As she later explained, “The traditional roles in our family were often reversed: he allowed me to be the boss in most things, perhaps as compensation for his overly ‘masculine’ work.”

But she could always sense that he had another side of him, very hard, which he tried not to show her and which, she said, “turned on in extraordinary situations, like the auxiliary shift in a four-wheel drive.” He would leave to her all decisions about their apartment renovation, yet when he planned their escape from Russia, she did not have a hint of what was going on until the very last moment; he took it all upon himself, and when he finally told her about it there was no point in arguing, and no time to try.

The first time she saw the other side of him was when she went to a driving school not long after he had moved in. As the classes came to an end, the instructor announced that those who did not
want to bother taking the actual driving test could bring in $200 and give it to him “for the cops,” and then drop by the school to pick up their license soon thereafter. Marina was a pretty good driver and she decided to take the test. The traffic patrolman flunked her deliberately. He made it clear that she should pay up, or flunk continuously. As he put it, “The next test is in a week, lady. Now, it seems, we’ll be driving around once a week.”

In a panic, Marina ran to the school. The instructor, shaking his head sadly, said, “You’re not in the group anymore, so it will be $300 now.”

Sasha was infuriated. “Do you really think that I fight corruption day and night for you to pay bribes to those cops?”

He went with her to the next test, called the traffic patrolman aside, said a few quiet words to him, flashed his FSB card, and gave him a look that Marina had never seen before. The cop blanched and couldn’t think of anything better than to offer to pass her without even bothering with the test. Sasha grew even angrier, snapping, “I’ll stay in the car and we’ll test her together. If she passes, she passes, if she doesn’t, she’ll be back.”

After the test, Sasha instantly switched back to his normal, easy-going, boyish self, smiling and slapping the patrolman on the back. Marina never forgot that look. She was not afraid of it; she was glad to have it at her disposal, “just in case.”

* [Information supplied]
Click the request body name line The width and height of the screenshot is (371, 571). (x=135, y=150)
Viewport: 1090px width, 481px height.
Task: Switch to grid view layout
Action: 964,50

* [Short problem] In the driving-test passage, what amount did the instructor tell Marina she would have to pay once she was no longer in the group?

* [The reply] $300